I love the dudes accent so cool! This was a nice vid going over all the details and he also gave the structures of the molecules formed through glycolysis. What really made me like this s the handwritten part. So anyways what has been gained from this vid
1. There are a total of 10 steps in glycolsis.
2. The end products of glycolysis are 2NADH + 4ATP and 2pyruvate.
3.Steps 1-5 are the investment stages, 2Atp are invested here in steps 1 and 3 to form glucose-6-phosphate and fructose-1,6-bisphosphate.
4.Steps 6-10 are repeated due to the conversion of Dihydroxyacetone to Glyceraldehyde-3-phosphate by the enzyme Triose Phosphate Isomerase (based on it’s name it belongs to class of isomerases).
5. Two NADH are formed in step 6, due to the the enzyme Glyceraldehyde-3- phosphate dehydrogenase, it removes a hrdride ion and adds in onto the NAD+.
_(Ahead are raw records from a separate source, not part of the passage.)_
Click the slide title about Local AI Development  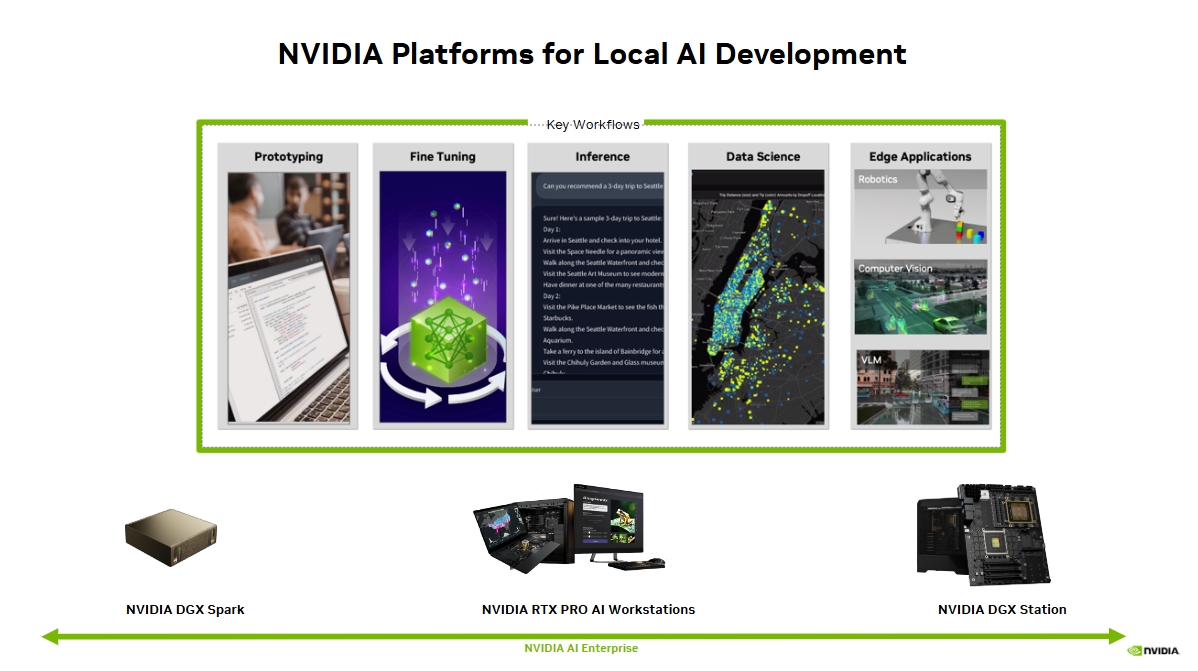pos(592,54)
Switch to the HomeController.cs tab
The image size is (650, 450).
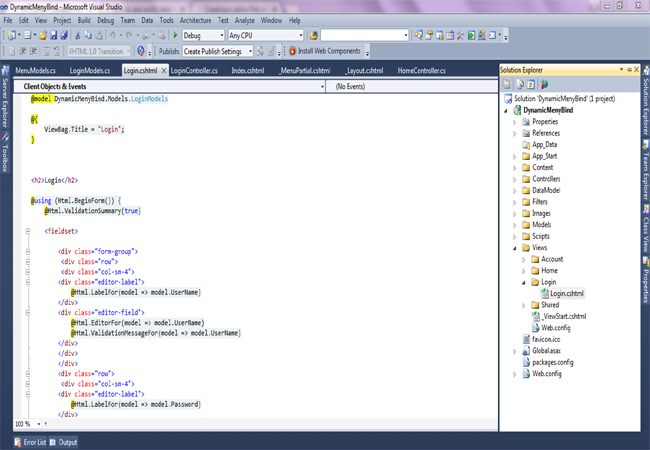421,71
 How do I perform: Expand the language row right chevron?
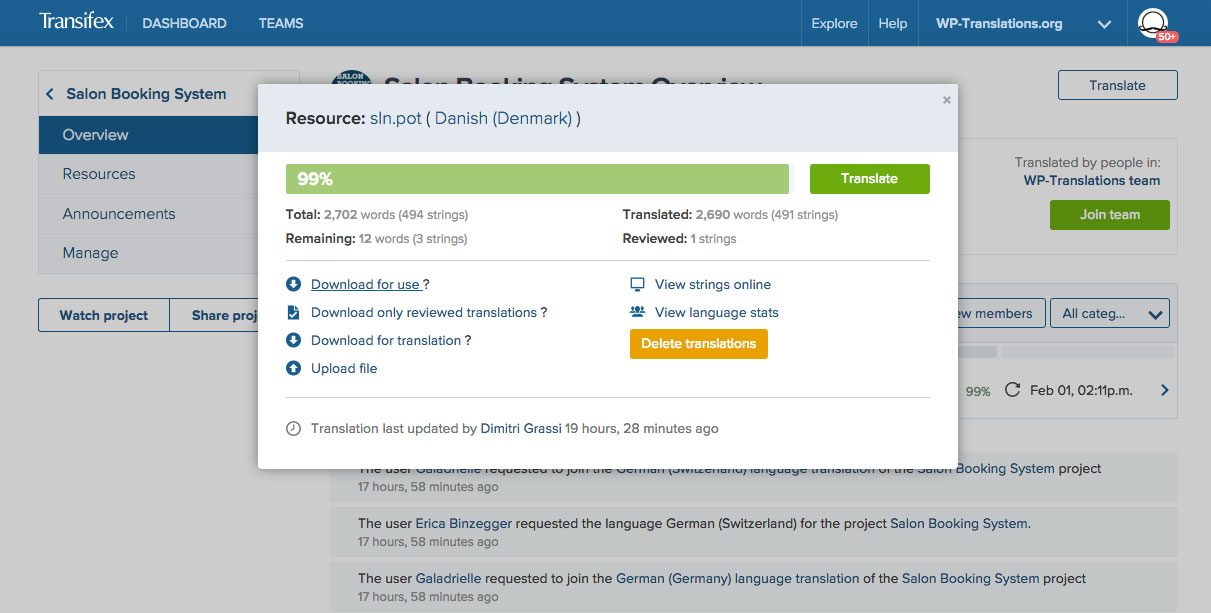click(1164, 391)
6. Steps 6-10 are the pay off stages, 4Atp are formed from steps 7 and 10. These ar referred to as substrate-level phosphorylation.
Twas a good vid, only improvements I would have liked to have seen was for the stating of the net gains which is 2ATP+ 2NADH and 2pyruvate. Also which steps are irreversible those are steps 1, 3 and 10. But all in all enjoyable vid!
So found a cool Protein vids here, a nice lady pleasant voice. So lets start ok this is a two part series, in the first vid she dealt with Protein structure the different levels of structure such as Primary, Secondary, Tertiary and Quaternary. Primary structure is the linear sequence of aa and only have peptide bonds in the polypeptide chain. Secondary structure has both peptide bonding between the individual aa and also hydrogen bonding within the polypeptide chain that gives rise to alpha-helix and beta-pleated sheets. However she didn’t goes as much into detail as BiochemJm did in his vids, which was unfortunate but can be expected from a 12 minute vid. Tertiary structure is the 3D shape of the enitre polypeptide chain and has hydrogen bonding, ionic bonding between positive and negatively charged R-groups, Van der Waals and Disulphide bridges what I thought was very important but left out was hydrophobic interactions which is particulary what gives the active site its shape. Quaternary structure she pointed out possess more than one polypeptide chain and has the same bonding found in tertiary structure.
A cool fact she added in was the Chaperonins, these are proteins themselves but help in the folding of the polypeptide chain. In addition Denaturation, how it is the unfolding of the protein and how it occurs at high temperatures or highly acidic or basic environments.
The second vid was a bit more exploration to why protein is important and a little tad mention of Lock and Key hypothesis and enzyme specificity . She delved into Quaternary structure and giving of example such as haemoglobin and how substitution of a single aa can cause Sickle cell Anemia. Finally she gave functions of proteins such as Structural- keratin in hair and nails, Transport- hemoglobin for oxygen transport, Receptors- receiving and sending signals, Movement, Defense- antibodies that attack foreign materials in your body and Enzymes.
A good two for roughly 20 mins she covered good basic stuff although lacking some important things but added some interesting stuff.